Re: [DISCUSS] Looking to a 2.9.0 release

2017-07-26 Thread J. Rottinghuis
Thanks Vrushali for being entirely open as to the current status of ATSv2.
I appreciate that we want to ensure things are tested at scale, and as you
said we are working on that right now on our clusters.
We have tested the feature to demonstrate it works at what we consider
moderate scale.

I think the criteria for including this feature in the 2.9 release should
be if it can be safely turned off and not cause impact to anybody not using
the new feature. The confidence for this is high for timeline service v2.

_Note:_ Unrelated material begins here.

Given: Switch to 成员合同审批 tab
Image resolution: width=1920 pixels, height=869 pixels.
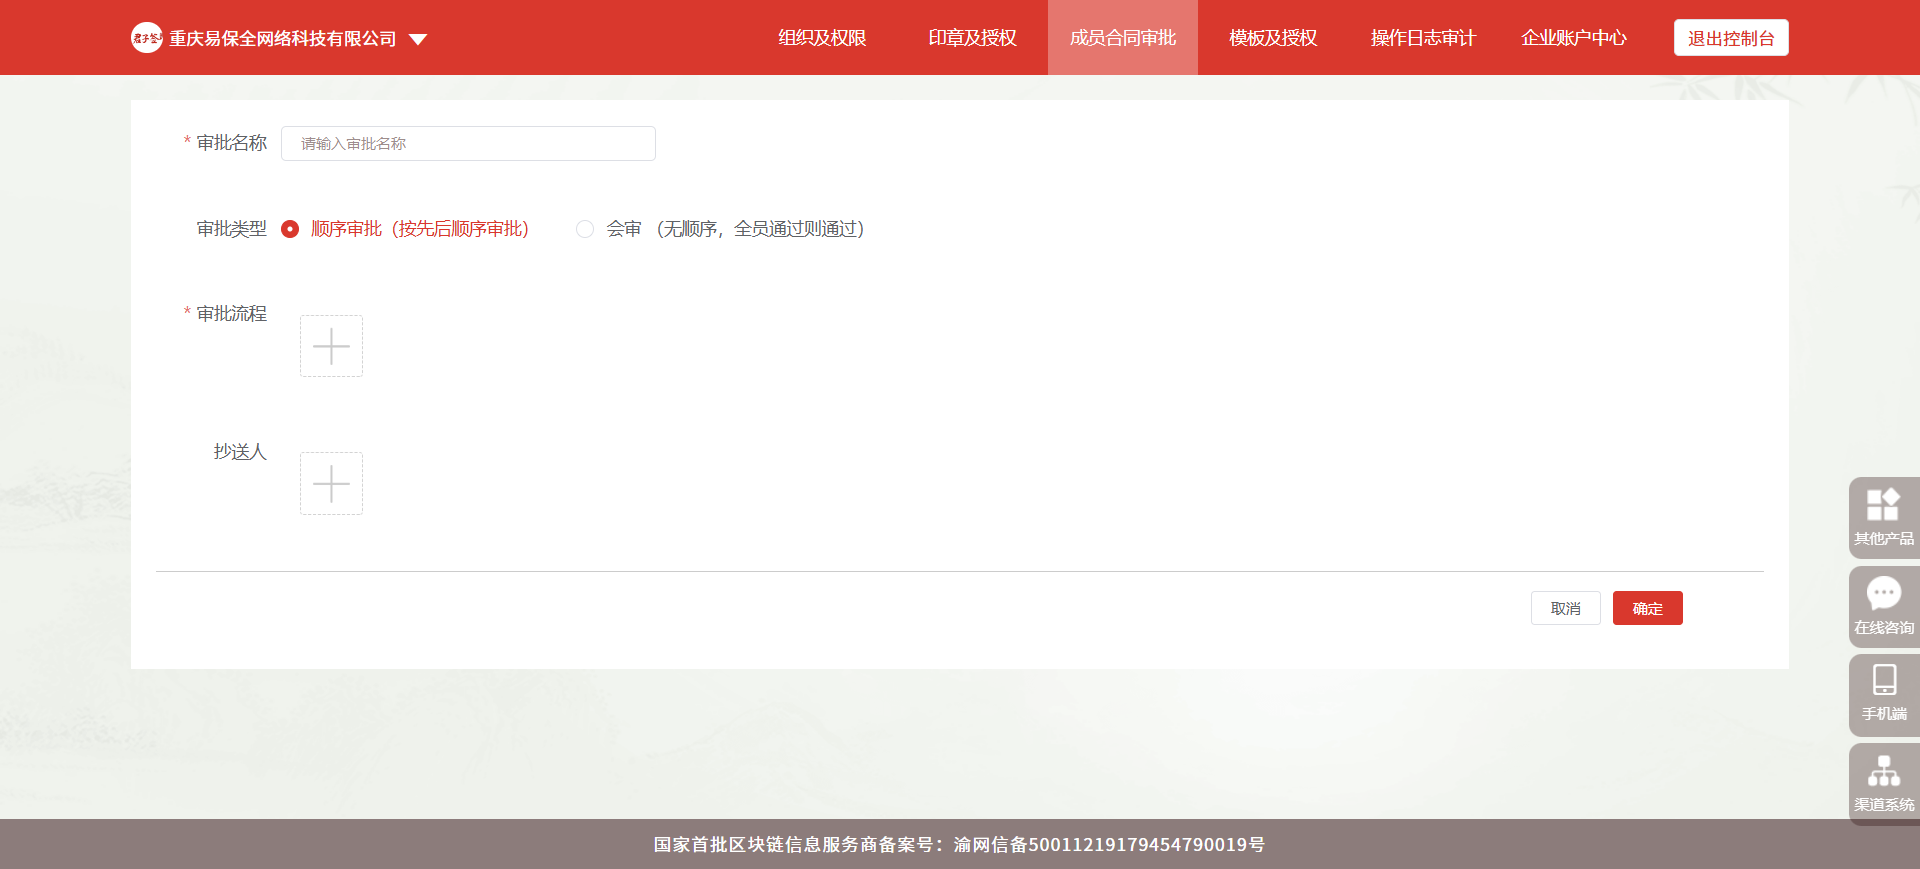Looking at the screenshot, I should (x=1122, y=38).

Therefore, I think timeline service v2 should definitely be part of 2.9.
That is the big draw for us to work on stabilizing a 2.9 release rather
than just going to 2.8 and back-porting things ourselves.

Thanks,

Joep

On Tue, Jul 25, 2017 at 11:39 PM, Vrushali Channapattan <
vrushalic2...@gmail.com> wrote:

> Thanks Subru for initiating this discussion.
>
> Wanted to share some thoughts in the context of Timeline Service v2. The
> current status of this module is that we are ramping up for a second merge
> to trunk. We still have a few merge blocker jiras outstanding, which we
> think we will finish soon.
>
> While we have done some testing, we are yet to test at scale. Given all
> this, we were thinking of initially targeting a beta release vehicle rather
> than a stable release.
>
> As such, timeline service v2 has branch-2 branch called as
> YARN-5355-branch-2 in case anyone wants to try it out. Timeline service v2
> can be turned off and should not affect the cluster.
>
> thanks
> Vrushali
>
>
>
>
>
> On Mon, Jul 24, 2017 at 1:26 PM, Subru Krishnan  wrote:
>
> > Folks,
> >
> > With the release for 2.8, we would like to look ahead to 2.9 release as
> > there are many features/improvements in branch-2 (about 1062 commits),
> that
> > are in need of a release vechile.
> >
> > Here's our first cut of the proposal from the YARN side:
> >
> >1. Scheduler improvements (decoupling allocation from node heartbeat,
> >allocation ID, concurrency fixes, LightResource etc).
> >2. Timeline Service v2
> >3. Opportunistic containers
> >4. Federation
> >
> > We would like to hear a formal list from HDFS & Hadoop (& MapReduce if
> any)
> > and will update the Roadmap wiki accordingly.
> >
> > Considering our familiarity with the above mentioned YARN features, we
> > would like to volunteer as the co-RMs for 2.9.0.
> >
> > We want to keep the timeline at 8-12 weeks to keep the release pragmatic.
> >
> > Feedback?
> >
> > -Subru/Arun
> >
>


Re: Feedback on IRC channel

2016-07-14 Thread J. Rottinghuis
Uhm, there is an IRC channel?!?

Joep

On Wed, Jul 13, 2016 at 3:13 PM, Sangjin Lee  wrote:

> I seldom check out IRC (as my experience was the same). I'm OK with
> retiring it if no committers are around.
>
> On a related note, I know Tsuyoshi set up a slack channel for the
> committers. Even that one is pretty idle. :) Should we use it more often?
> If that starts to gain traction, we could set up a more open room for users
> as well.
>
> Sangjin
>
> On Wed, Jul 13, 2016 at 9:13 AM, Karthik Kambatla 
> wrote:
>
> > Recently, Andrew Wang and I were at an academic conference where one of
> the
> > attendees (a grad student) was mentioning that his posts to the IRC
> channel
> > are never answered.
> >
> > Personally, I haven't been using the IRC channel. Neither do I know
> anyone
> > who is actively monitoring it.
> >
> > I am emailing to check:
> >
> >1. Are there folks actively monitoring the IRC channel and answering
> >questions?
> >2. If there is no one, should we consider retiring the channel?
> >
> > Thanks
> > Karthik
> >
>


release notes publishing gap

2015-10-22 Thread J. Rottinghuis
There seems to be a gap in our release notes publishing.

Up to
http://hadoop.apache.org/docs/r2.4.1/
The release notes were updated for each release.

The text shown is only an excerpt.